- _What is being asked_
Everything from the line with "The height and" to the final line of the entries, both included, should be restated word for word; please omit the pictures.

- _Data for this task_

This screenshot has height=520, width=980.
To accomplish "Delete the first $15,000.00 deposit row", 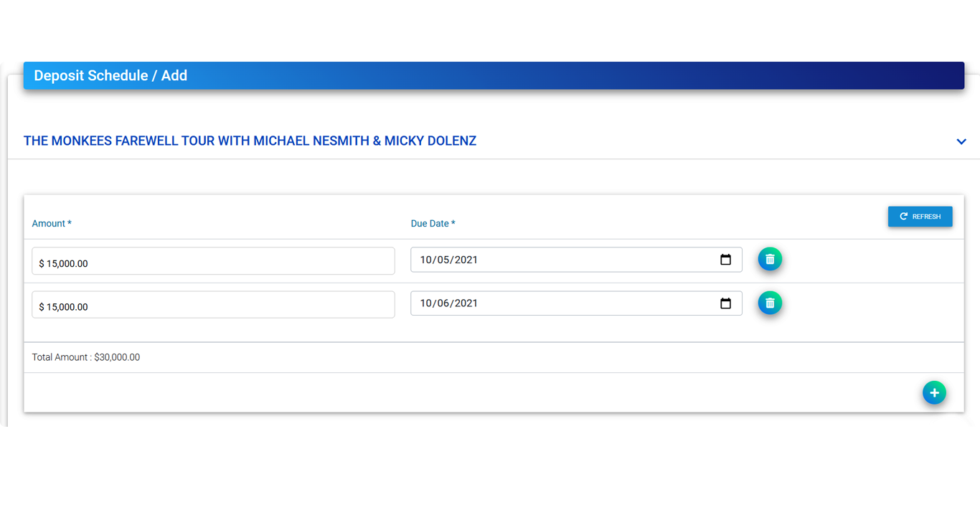I will (770, 259).
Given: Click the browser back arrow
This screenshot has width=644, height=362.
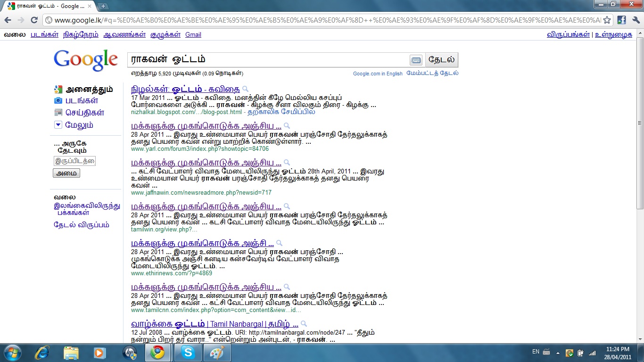Looking at the screenshot, I should 8,20.
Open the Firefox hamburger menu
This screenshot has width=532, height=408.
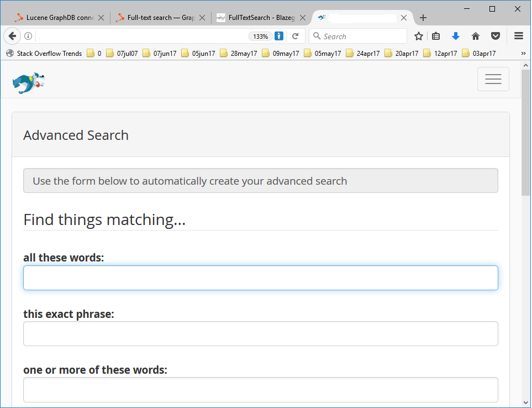519,36
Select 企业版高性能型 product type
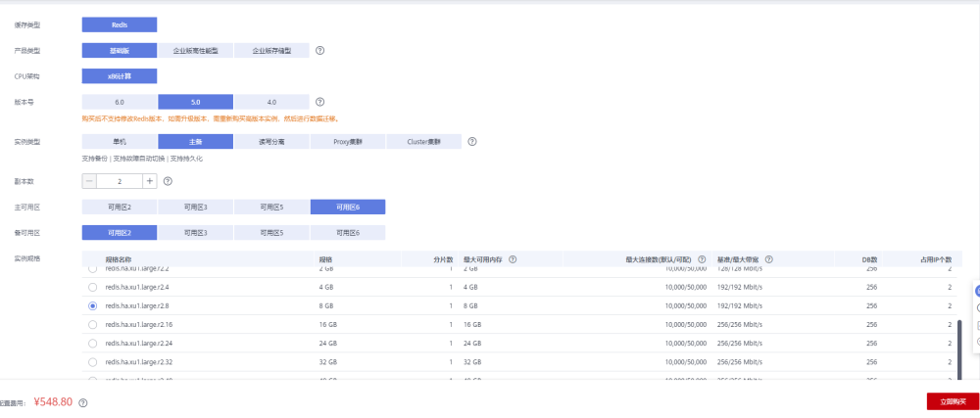Viewport: 980px width, 418px height. [195, 50]

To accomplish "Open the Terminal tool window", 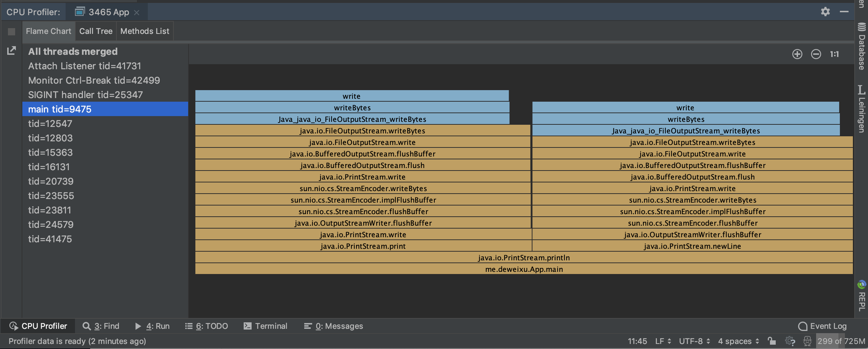I will click(266, 326).
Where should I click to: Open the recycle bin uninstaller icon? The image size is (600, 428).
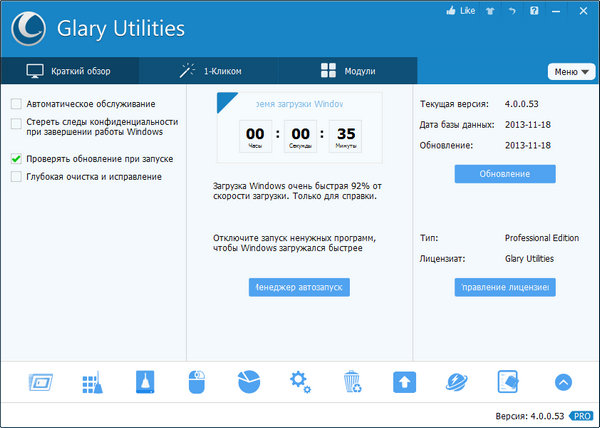click(x=352, y=381)
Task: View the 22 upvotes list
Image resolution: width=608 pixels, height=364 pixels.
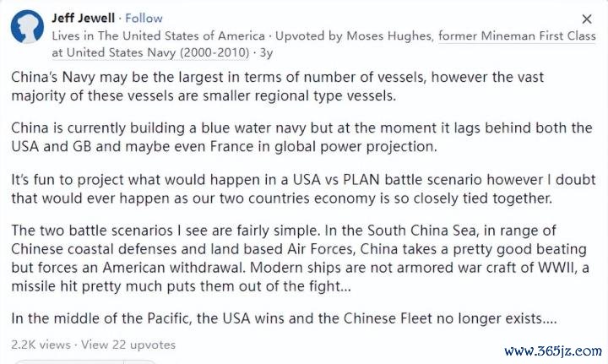Action: point(128,345)
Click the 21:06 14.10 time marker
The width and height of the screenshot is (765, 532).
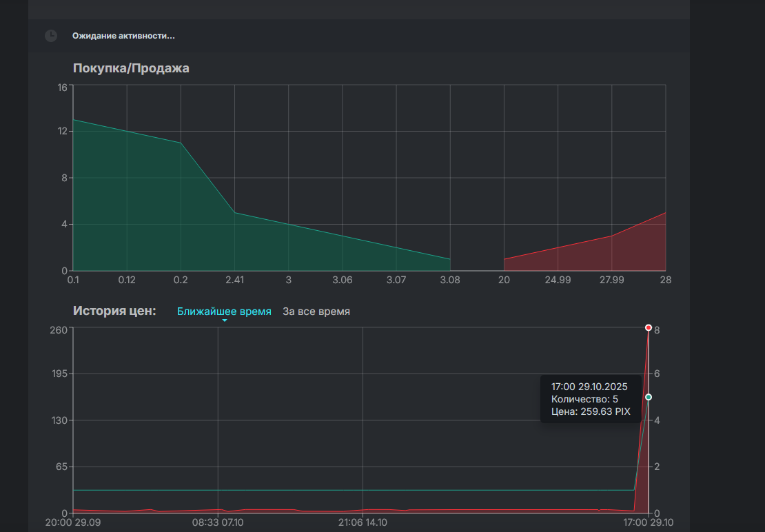pos(363,522)
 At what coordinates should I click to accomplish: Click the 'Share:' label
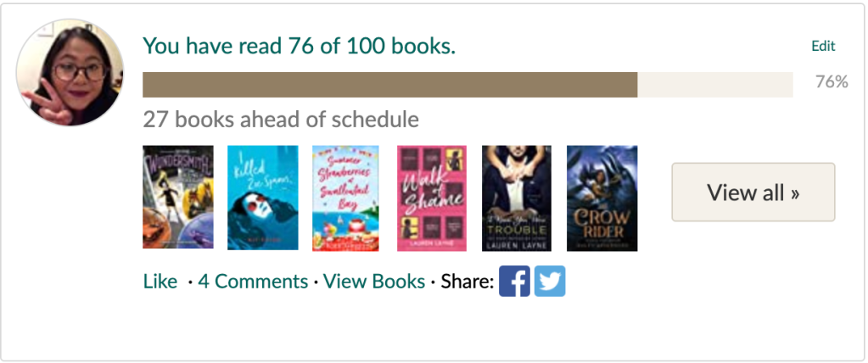467,282
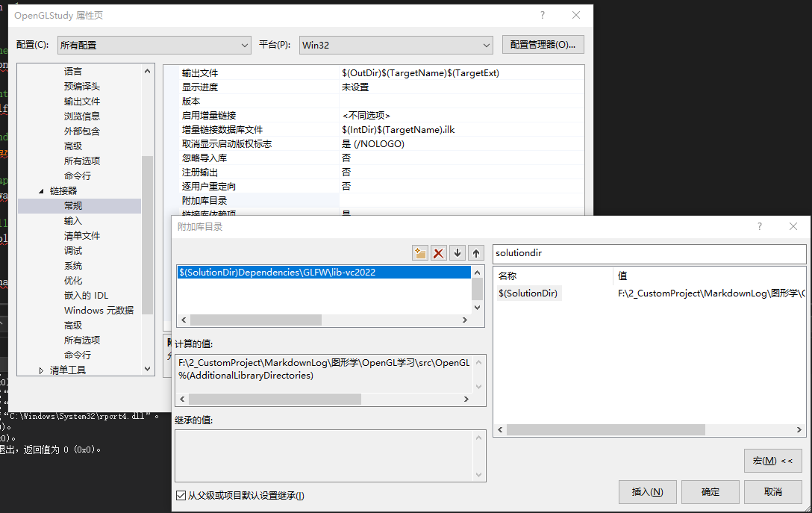Click help question mark in property page title
Viewport: 812px width, 513px height.
pos(543,15)
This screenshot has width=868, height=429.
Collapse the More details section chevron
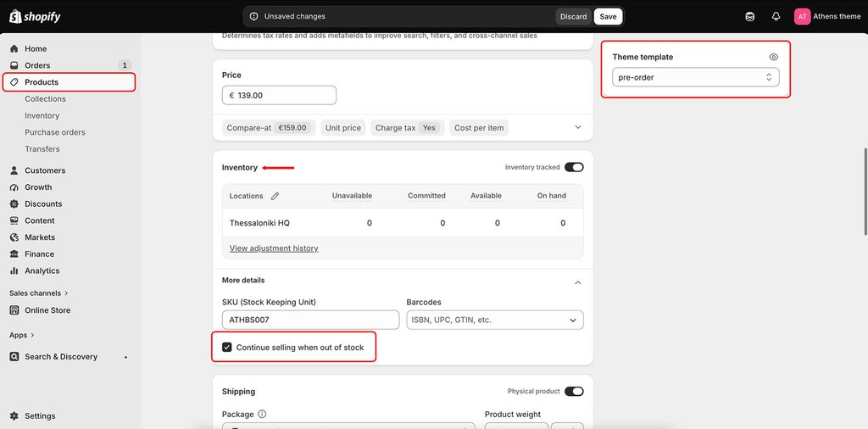pos(578,282)
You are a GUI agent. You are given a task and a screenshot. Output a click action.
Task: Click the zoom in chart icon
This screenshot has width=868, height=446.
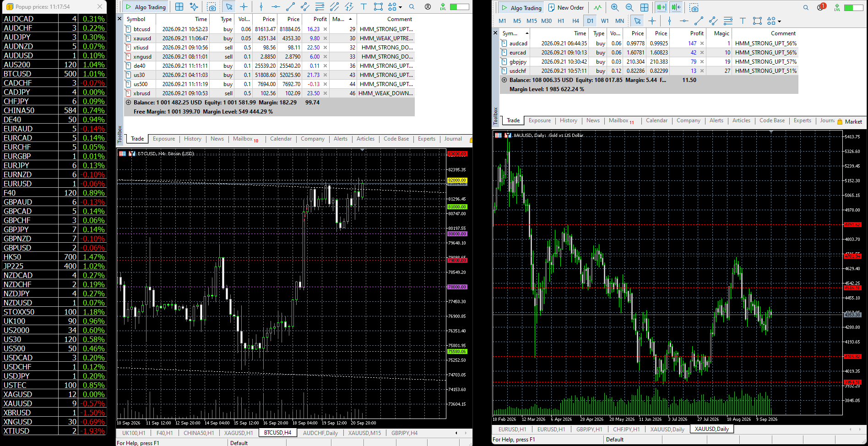615,8
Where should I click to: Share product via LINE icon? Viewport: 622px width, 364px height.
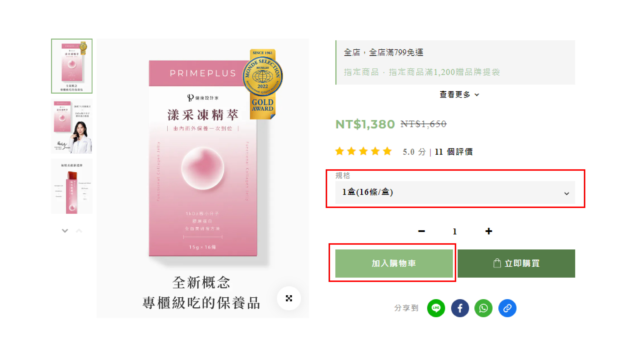click(436, 308)
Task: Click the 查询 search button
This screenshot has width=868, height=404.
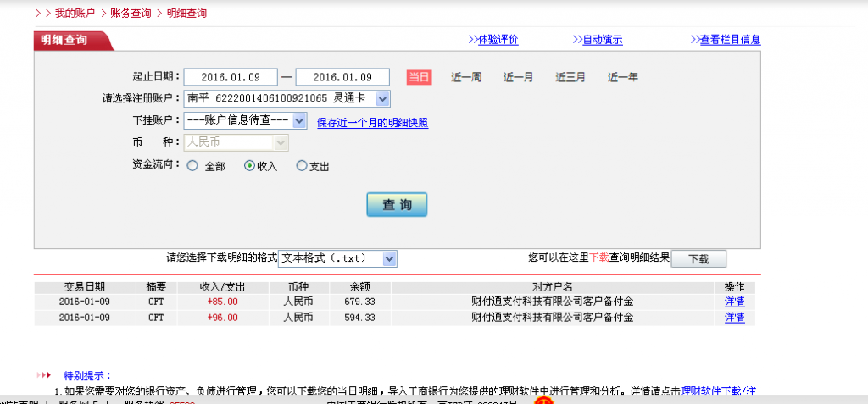Action: point(397,205)
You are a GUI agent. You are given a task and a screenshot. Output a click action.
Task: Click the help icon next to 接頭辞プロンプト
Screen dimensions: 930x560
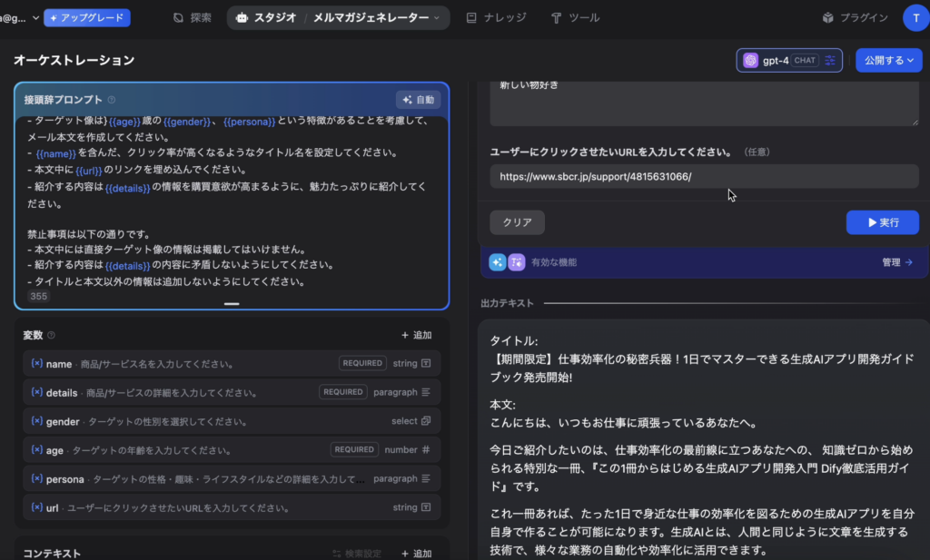point(112,100)
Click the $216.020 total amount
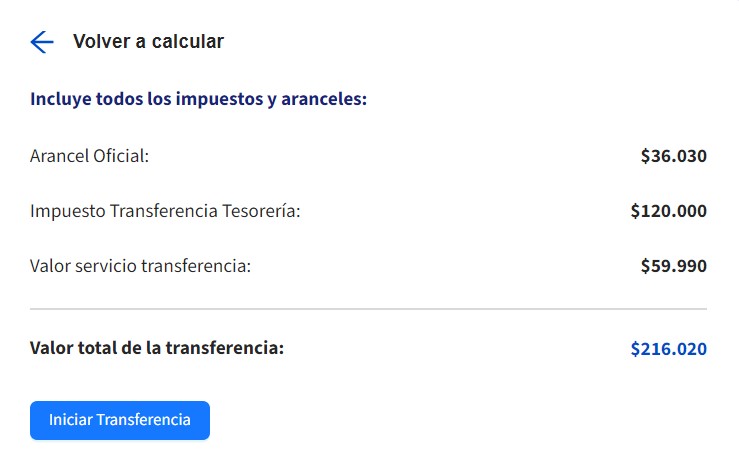Screen dimensions: 739x471 [668, 349]
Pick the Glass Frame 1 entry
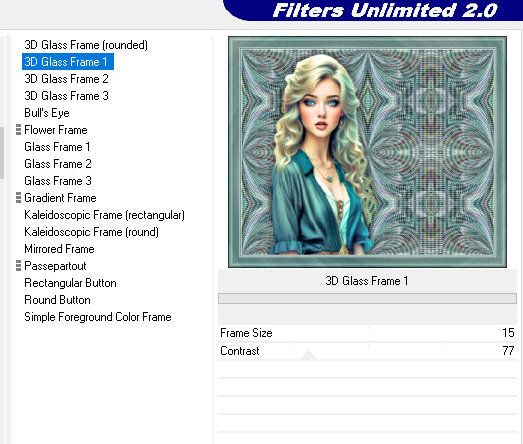The image size is (523, 444). (x=57, y=147)
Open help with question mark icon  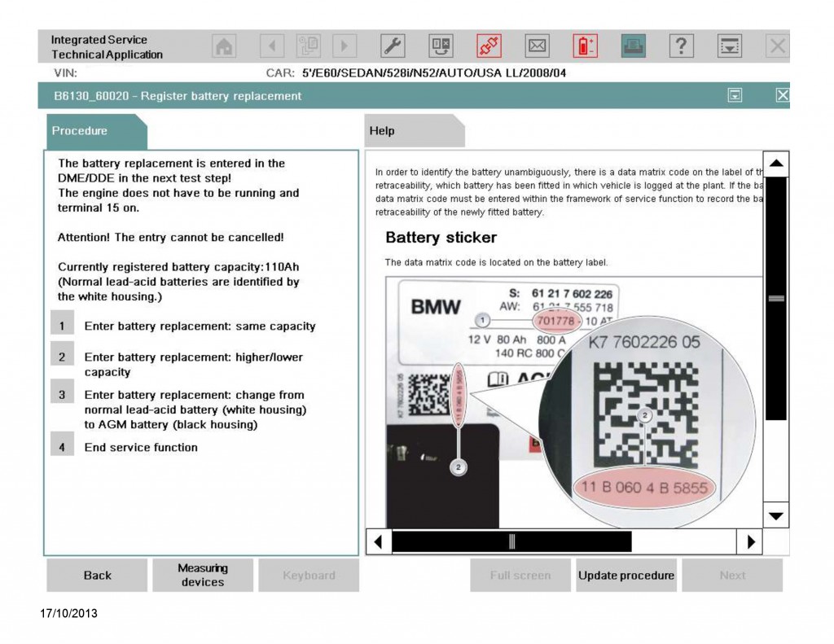click(x=681, y=47)
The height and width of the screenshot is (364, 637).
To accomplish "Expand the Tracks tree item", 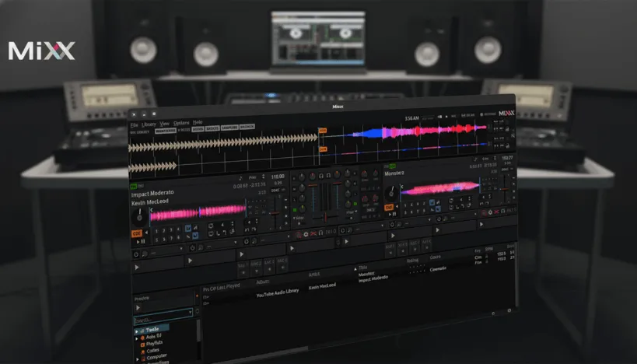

- _Result for this exercise_
The height and width of the screenshot is (364, 637).
To accomplish "Expand the Tracks tree item", 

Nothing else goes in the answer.